* **ISTRUZIONI**
1. Riporta il tratto del brano su Hotel Lagoverde che va da "Hotel Lagoverde, in" fino a "conclusione, solo svolgimento.", sostituendo "esperimento narrativo" con "progetto narrativo".
2. Secondo il brano su Hotel Lagoverde, quante voci sono state ospitate nelle camere dell'hotel per scrivere un racconto?

Hotel Lagoverde, in libreria dallo scorso settembre ed edito da Liber Aria, è un libro molto particolare, un esperimento narrativo, ben riuscito, ideato da Gianluigi Bodi. Perché lo definiamo un esperimento? Per la sua ingannevole struttura che si presenta come una raccolta di racconti mentre la sensazione a fine lettura è quella di un romanzo destrutturato, senza incipit e conclusione, solo svolgimento.
L’idea di Bodi, curatore e autore, è stata quella di ospitare alcuni autori nelle camere di questo Hotel Lagoverde, dieci voci per scrivere un racconto legato a quel luogo-non-luogo e ai personaggi che abitualmente lo abitano. Questi sono i due vincoli narrativi che accomunano ogni autore, poi ciascuno è stato libero di raccontare l’esperienza immaginaria di essere ospitato in un hotel difficile da raggiungere, perché non compare nelle mappe, il segnale gps per raggiungerlo si disattiva dopo aver oltrepassato l’unico paese nelle vicinanze e il wi-fi è un’anomalia per lo stile di vita che l’hotel stesso ha scelto per sé.

* **SEZIONE DATI**
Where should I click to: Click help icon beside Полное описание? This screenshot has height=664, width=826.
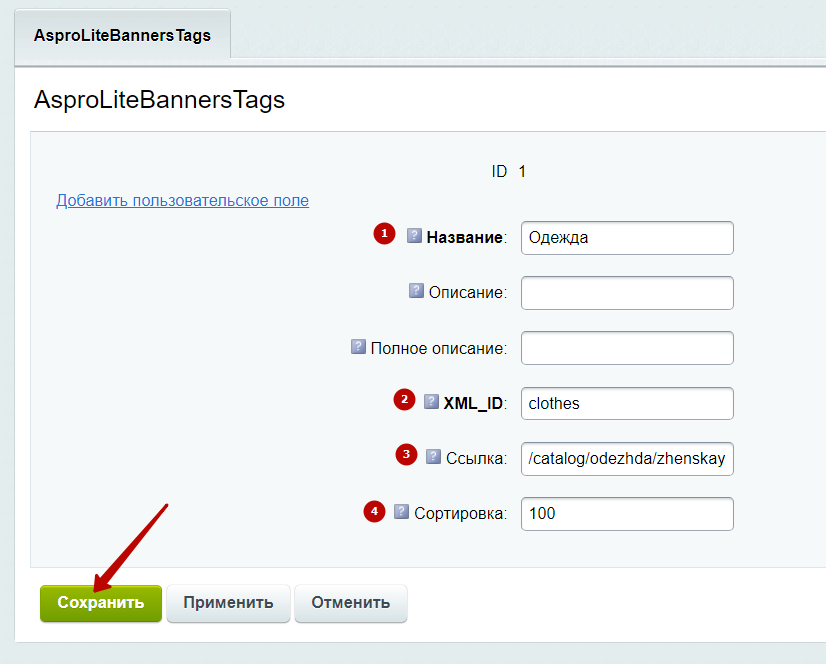point(358,346)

* **RISPOSTE**
1.
Hotel Lagoverde, in libreria dallo scorso settembre ed edito da Liber Aria, è un libro molto particolare, un progetto narrativo, ben riuscito, ideato da Gianluigi Bodi. Perché lo definiamo un esperimento? Per la sua ingannevole struttura che si presenta come una raccolta di racconti mentre la sensazione a fine lettura è quella di un romanzo destrutturato, senza incipit e conclusione, solo svolgimento.

2. Dieci voci.